Bloc de texte >>
Le chant des partisans

Hist-ou-art n°2

Le chant des partisans, 1941, Anna Marly (Ксения Xenia)

Ami, entends-tu le vol noir des corbeaux 
Sur nos plaines ? 
Ami, entends-tu ces cris sourds du pays 
Qu’on enchaîne ? 
Ohé ! partisans, ouvriers et paysans, 
C’est l’alarme. 
Ce soir, l’ennemi connaîtra le prix du sang 
Et des larmes.

Montez dans la mine 
Descendez des collines, Camarades. 
…Sortez de la paille 
Les fusils, la mitraille, 
Les grenades. 
Ohé ! les tueurs, 
A la balle et au couteau, 
Tuez vite. 
Ohé ! saboteur, 
Attention à ton fardeau 
Dynamite…

C’est nous qui brisons 
Les barreaux des prisons 
Pour nos frères. 
La haine à nos trousses 
Et la faim qui nous pousse. 
La misère. 
Il y a des pays 
Où les gens au creux des lits 
Font des rêves. 
Ici, nous, vois-tu, 
Nous on marche et nous on tue 
Nous on crève…

Ici, chacun sait 
Ce qu’il veut, ce qu’il fait 
Quand il passe. 
Ami, si tu tombes, 
Un ami sort de l’ombre 
A ta place. 
Demain du sang noir 
Séchera au grand soleil 
Sur les routes. 
Chantez, compagnons, 
Dans la nuit la liberté 
Nous écoute…Ami, entends-tu ces cris sourds du pays 
Qu’on enchaîne ? 
Ami, entends-tu le vol noir des corbeaux 
Sur nos plaines ?

Données fournies >>

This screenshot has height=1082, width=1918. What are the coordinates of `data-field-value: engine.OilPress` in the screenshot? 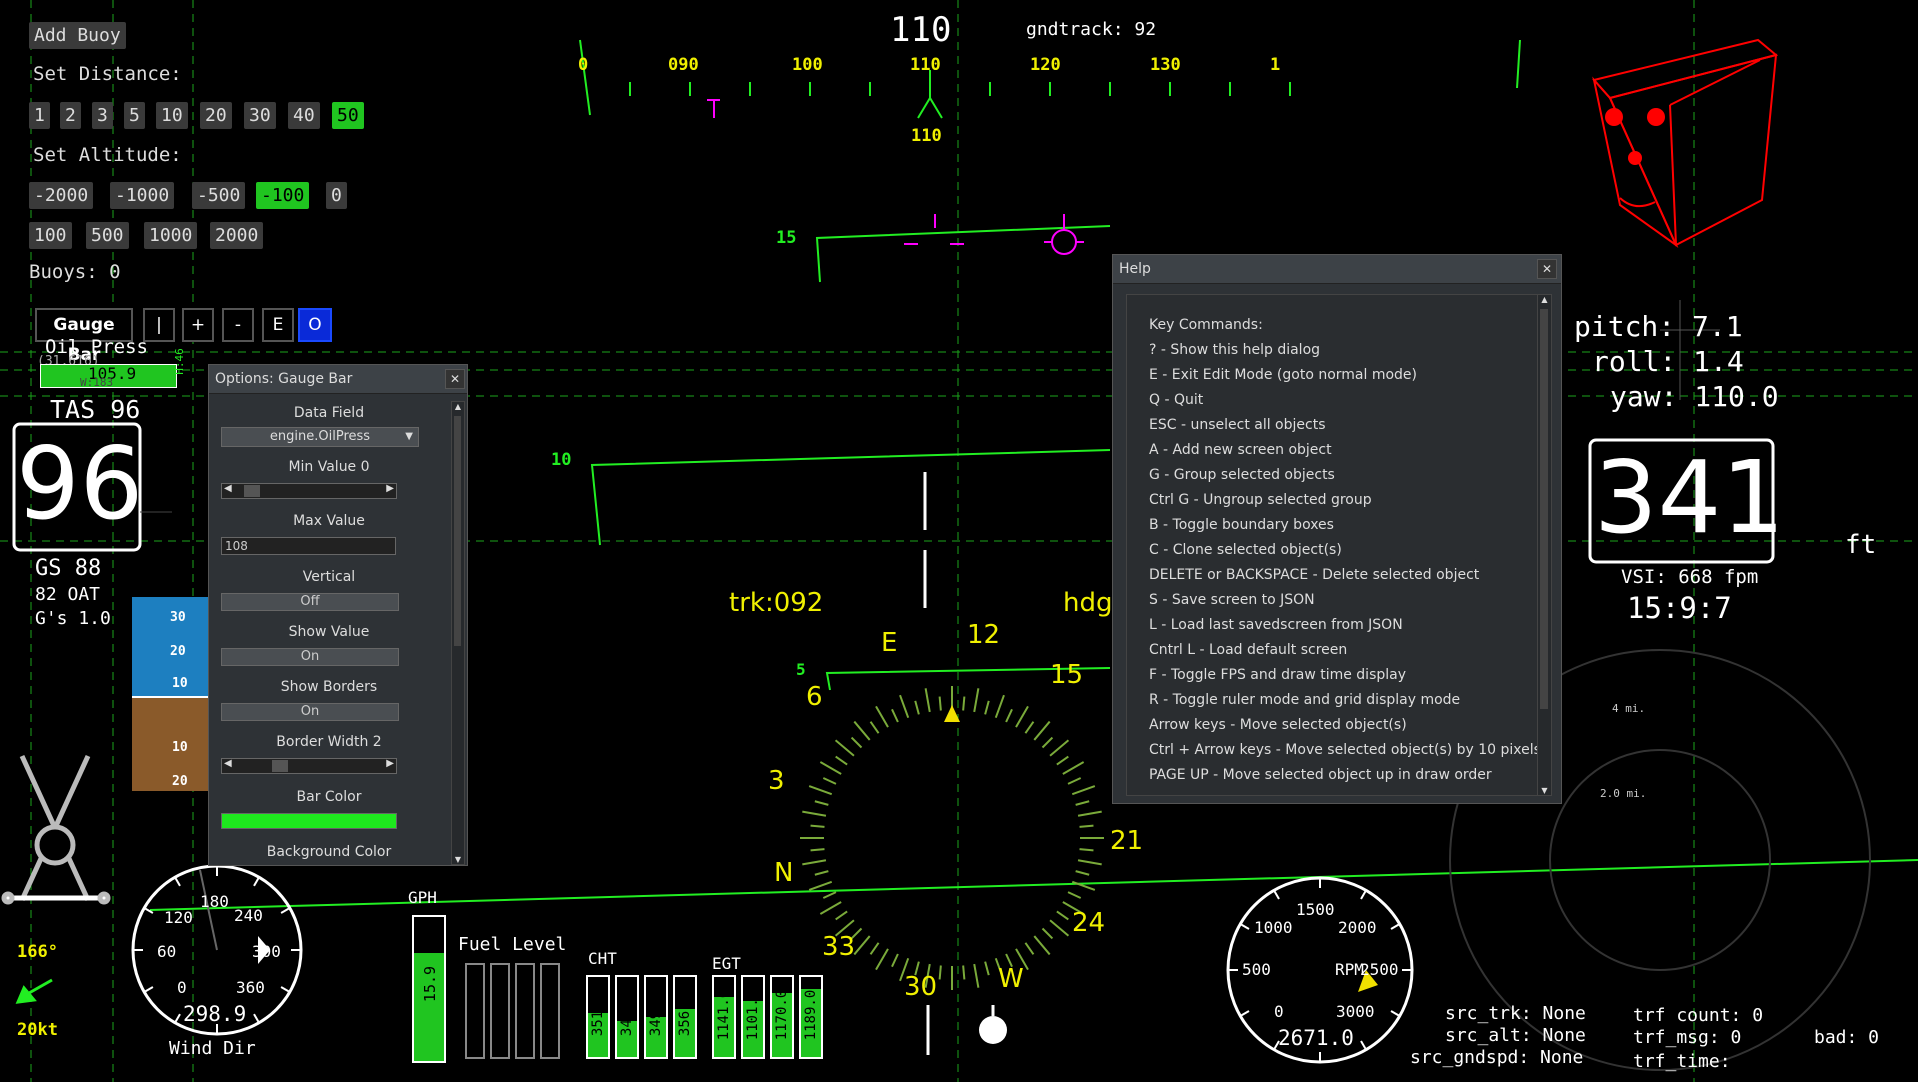 It's located at (320, 436).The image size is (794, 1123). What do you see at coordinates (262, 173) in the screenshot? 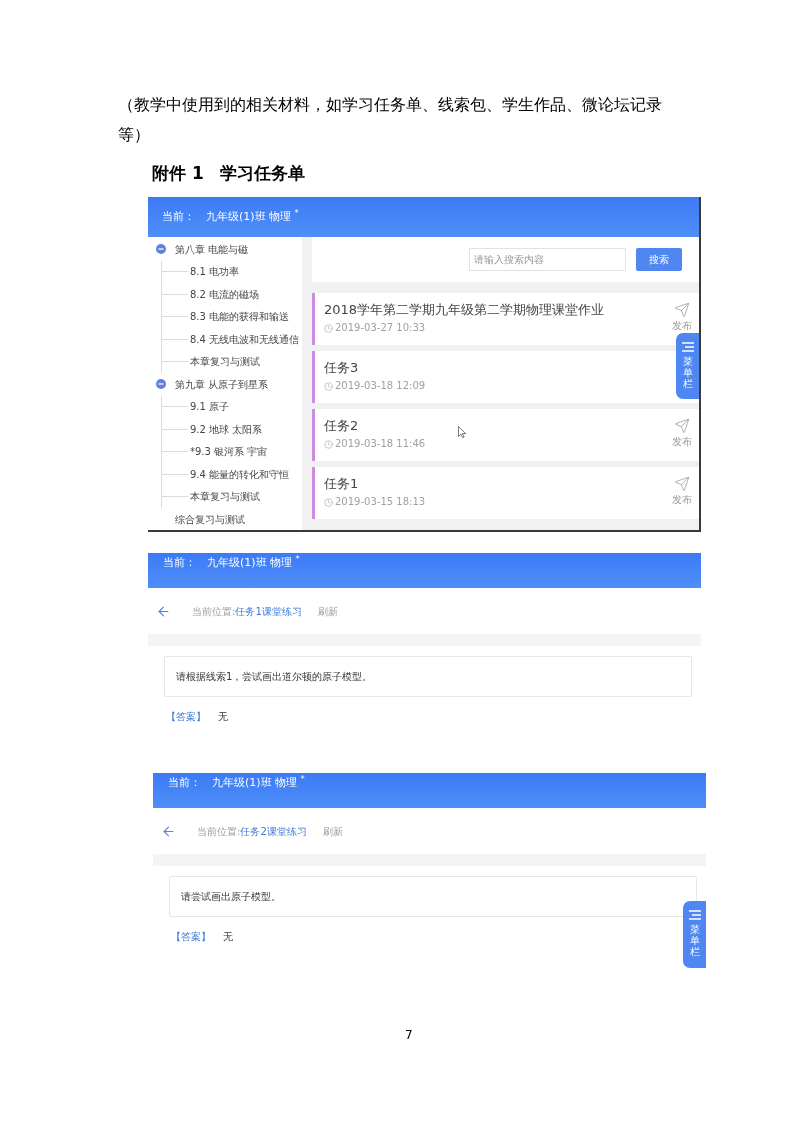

Consigne >>
Recopiez, s'il vous plaît, le passage du chant qui commence à « Le chant des partisans » et se termine à « Et des larmes. ». Les données n'ont aucun lien avec le chant.

Espace de réponse >>
Le chant des partisans

Hist-ou-art n°2

Le chant des partisans, 1941, Anna Marly (Ксения Xenia)

Ami, entends-tu le vol noir des corbeaux 
Sur nos plaines ? 
Ami, entends-tu ces cris sourds du pays 
Qu’on enchaîne ? 
Ohé ! partisans, ouvriers et paysans, 
C’est l’alarme. 
Ce soir, l’ennemi connaîtra le prix du sang 
Et des larmes.